I much prefer the waist level layout of the Bronica, Hasselblad, and Salyut, except each of the first two examples had issues. The Bronica consistently missed focus, likely due to rotted foam that I couldn’t completely resolve, and the Hasselblad was in badly need of a CLA due to a laundry list of technical issues.
For the Salyut, I had high hopes it would become my go to medium format SLR. It certainly looked nice and appeared to be in great shape when I got it. The process of using the camera was pleasant. Like the Hasselblad, advancing the film only required one single rotation of the film advance knob, unlike the Bronica which takes several. Also unlike the Bronica, I didn’t feel like the camera was about to break every time I advanced the film. Effort and noise was a little louder than the Hasselblad, but not excessive like the Bronica.
Even the viewfinder was really good. I’m sure that with some kind of aftermarket focusing screen like one of Rick Oleson’s Bright Screens, it could have been better, but for a Soviet made SLR that dates to the late 1950s, it was much better than I expected, and I also loved the inclusion of the split image focus aide.
The images in the gallery above are all very sharp corner to corner and compare favorably to those shot on those other cameras.
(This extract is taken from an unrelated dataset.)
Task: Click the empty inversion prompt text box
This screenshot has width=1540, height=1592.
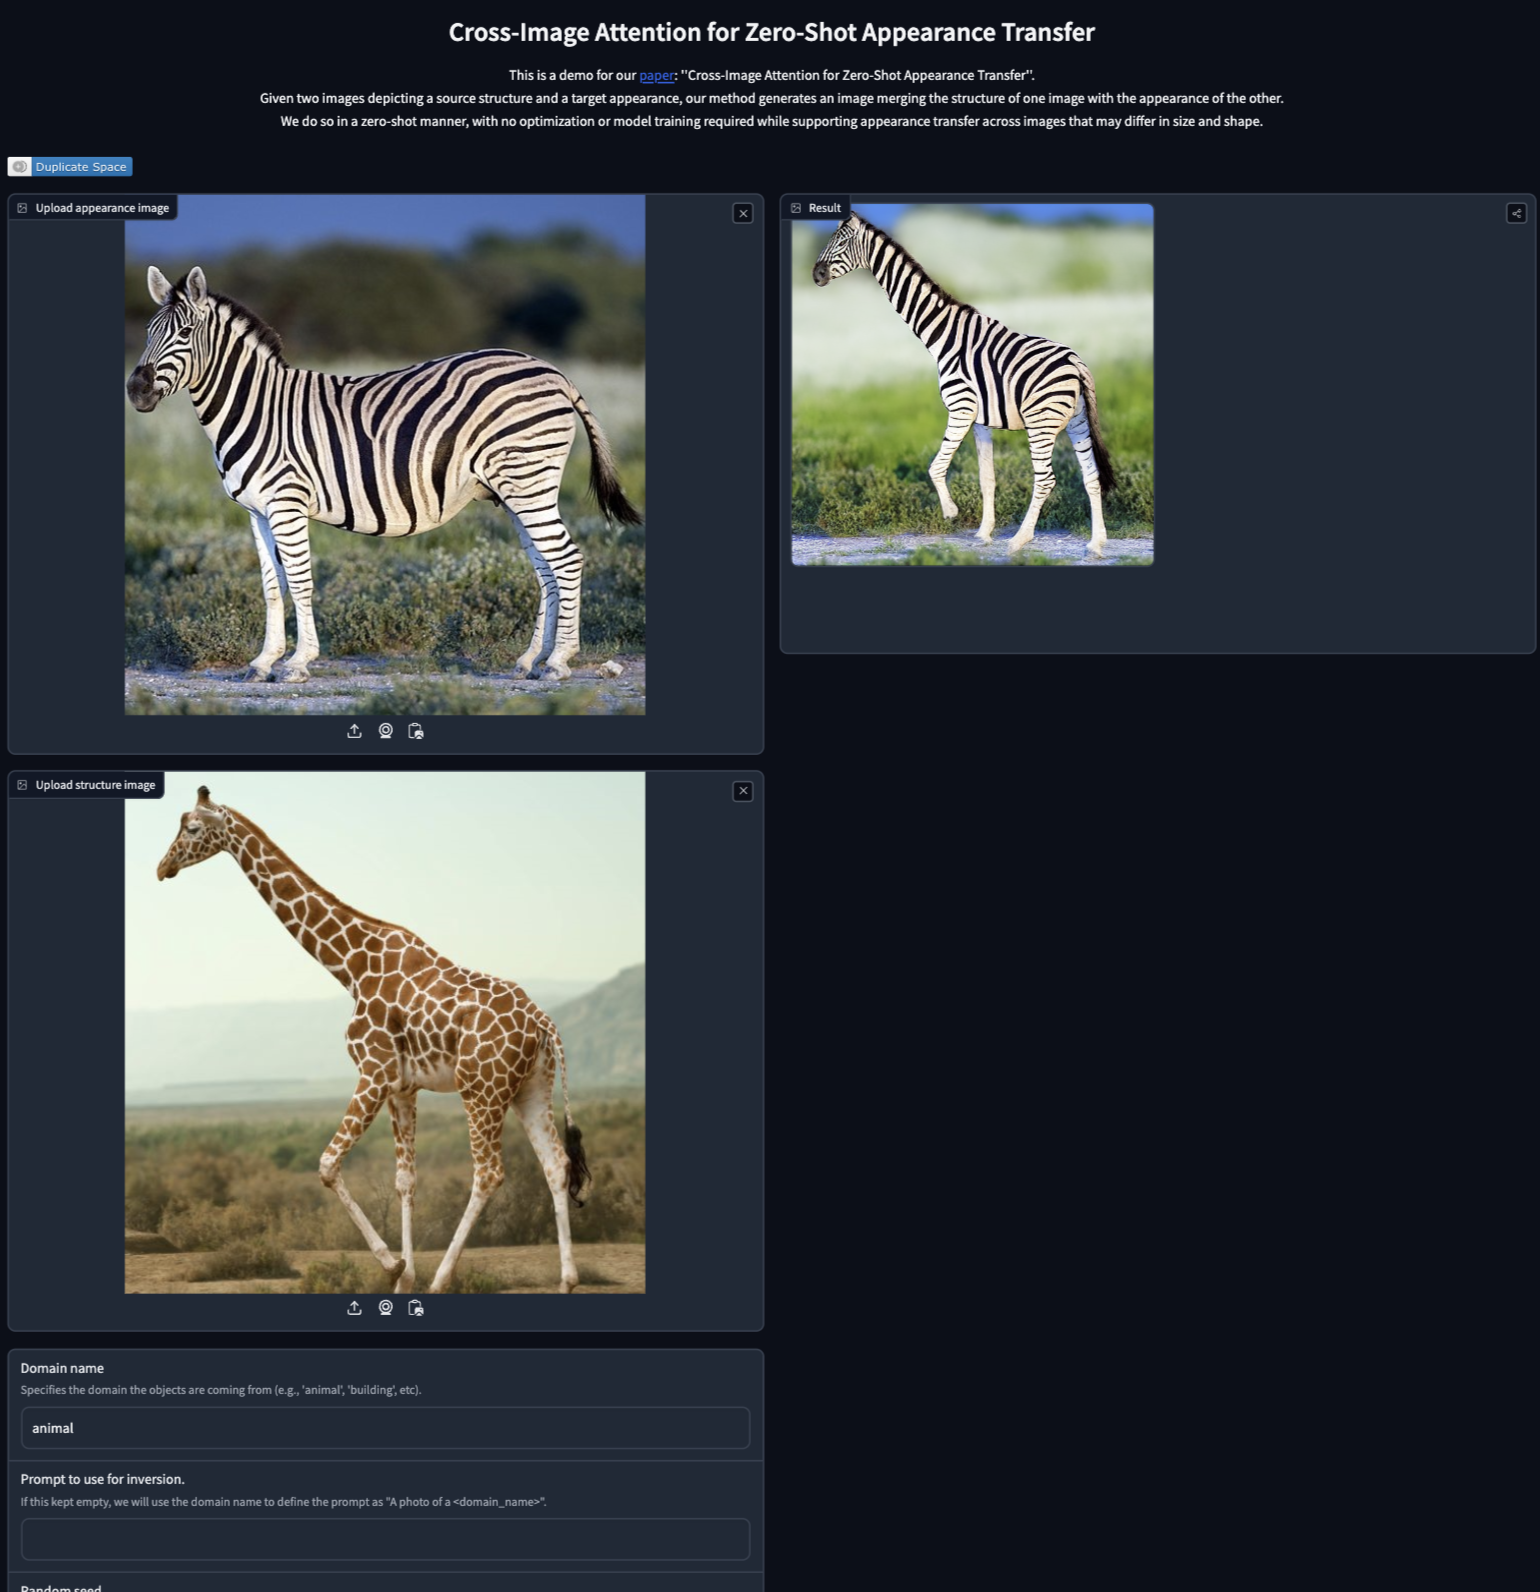Action: [385, 1539]
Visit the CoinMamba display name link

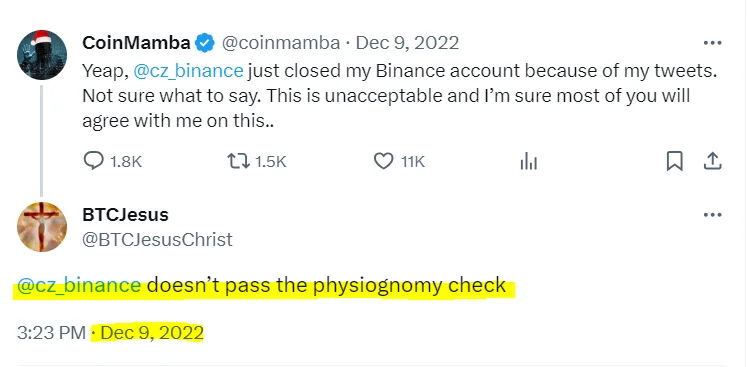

The 4-element Industar-29 isn’t as impressive on paper as the 7-element Zeiss Planar on the Hasselblad or the 5-element Nikkor-P on the Bronica, but to my very unscientific eye, I was very happy with the results. Contrast in the CatLABS 80 film was high but still pleasant, and the lens was able to take advantage of the fine grain to great effect. In the images shot on Ektar 100, the color rendering was superb. Kodak Ektar film is pretty picky with exposure and will often render strange color casts if the right exposure is not made, so I was pleased to see most of the images came out with accurate and vivid colors.
Sadly, not everything was perfect as the camera had two issues. The first, which should be easy to resolve, were some vertical light leaks in some images like the black and white image of the railroad crossing. That day I was in direct sunlight for an extended period of time, so I imagine that some light leaked in from the sides, perhaps by the dark slide, as the other low-light images don’t show it.
The second issue is more of a concern as it appears the shutter curtains are out of adjustment as a most images look darker on one side than the other. Most of the color images show this as do the black and white images of the beer truck and Pilot gas station. This could be an issue at only the faster speeds, which I’ll have to do more testing to confirm. Sadly, this isn’t something I can fix myself, but might be worth getting looked at if I can find someone in the US willing to repair a Salyut.
These two issues aside, I can say that I loved using the Salyut. I’ve always thought of myself as a fan of Soviet cameras, but I also am realistic about what they are capable of. I’ve said many times that Zorki and FED rangefinders aren’t as good as the original Leica II, but that they don’t have to be. For a camera that costs a fraction of the price as the real thing, but delivers almost 90% of the same quality and user experience, they’re worth owning.
In the case of the Salyut, maybe I just got REALLY lucky with this mostly usable copy, but if others are anywhere close to this, then I absolutely think these are cameras worth owning. The ergonomics are great, the viewfinder is very usable, especially for people like me with poor vision, and the image quality of the modest Industar-29 is a lot better than you might expect. Considering the prices these can usually be found at, this one’s a no brainer and an easy camera for me to recommend!